June 23, 2020 • Karen Dooley

Disruptive Behavior or Freedom of Speech?

Reports of school district employee resignations and terminations as a result of offensive race-related social media posts have increased.

These incidents present a challenge to public employers who must determine if the behavior is disruptive and a cause for public distrust or if the behavior is protected under the freedom of speech doctrine. The distinction is extremely important when it comes to educators and other school employees who serve as role models for students. Public employees and educators are held to a high standard because of their degree of public trust. Jeopardizing that trust through disruptive behavior may lead to disciplinary action for non-work-related private expression.

Freedom of speech

According to Tinker v. Des Moines, students and teachers do not shed their constitutional rights to freedom of speech or expression at the schoolhouse gate. However, speech is not quite as free inside schools as it may be outside of schools. The TASB Legal eSource document Employee Free Speech Rights explains if an employee’s expression is not part of the employee’s job duties but relates to a matter of public concern, a public employer must balance the employee’s right to free speech with the employer’s interest in maintaining the efficiency of its operations. Determining whether an expression is of public concern is determined by the content, form, and context of the statement.

An educator’s freedom of speech is not unlimited, even away from work. If an employee’s personal speech is likely to cause problems in the school setting, the school district may have an interest in censuring the speech. While many times employees are voicing their own points of view outside of the workplace, such speech may reflect on their position as an educator. Most Texas districts address this in the reasons for term contract nonrenewal in Policy DFBB (LOCAL):

An educator may be terminated for good cause, including activity, school connected or otherwise, that, because of publicity given it, or knowledge of it among students, faculty, or the community, impairs or diminishes the employee’s effectiveness in the district.

Recognizing disruptive behavior

Whether an employee’s speech is disruptive depends on where they are, what they are saying, or how it is being said. Some speech, like obscenity or hate speech, does not carry the same First Amendment protection as other forms of personal expression, like political speech. If an employee is voicing a political view in a manner that is unlikely to affect school operations, the district may need to overlook even speech that is offensive to some in the community. On the other hand, if an employee expresses a viewpoint that causes members of the public to be concerned that the employee will not act in accordance with the district’s anti-discrimination policies, the district may need to intervene.

Policy DH (LOCAL) and related procedures in the employee handbook identify rules for employee use of social media, including responsibility for the content on social media sites maintained by the employee. Social media communication is subject to the same professional standards as other employee communication.

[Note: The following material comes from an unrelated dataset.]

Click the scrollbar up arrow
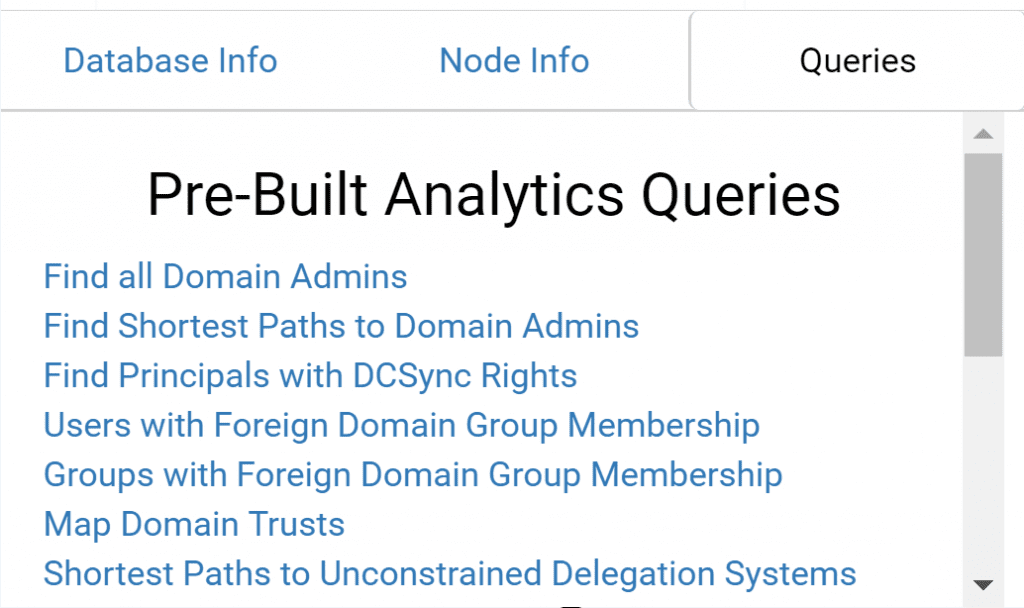This screenshot has width=1024, height=608. (983, 134)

School district employees must abide by federal and state law, local policy, and the Code of Ethics and Standard Practices for Texas Educators. A social media post on a personal account may result in disciplinary action if the district’s interest outweighs the employee’s interest in the speech. This needs to be explained to educators and other employees to inform their decisions when choosing to express their thoughts and feelings publicly.

Employers have an obligation to promptly apply disciplinary action up to and including termination. Consulting with local counsel is advisable when dealing with freedom of speech issues and working through the termination process to ensure required procedures for Chapter 21 contracts are followed.

Proactive approach

Organizations and businesses have an opportunity to combat negativity and mistreatment of others and build unity among their workforce in many ways. This includes the release of statements to denounce the unacceptable death of George Floyd and others. Pledges have been made to discuss, self-reflect, and take action to address injustices in our country. These statements can be used to set future employee expectations.

Every employee deserves to work in an inclusive environment that respects and values all individuals. Employers must be proactive and take action to curtail inappropriate behaviors. Through training, organizations can establish what this means to them, set expectations, and identify how inappropriate behavior will be handled. Modeling expected behavior and requiring employees to participate in these activities can lead to organizational improvements.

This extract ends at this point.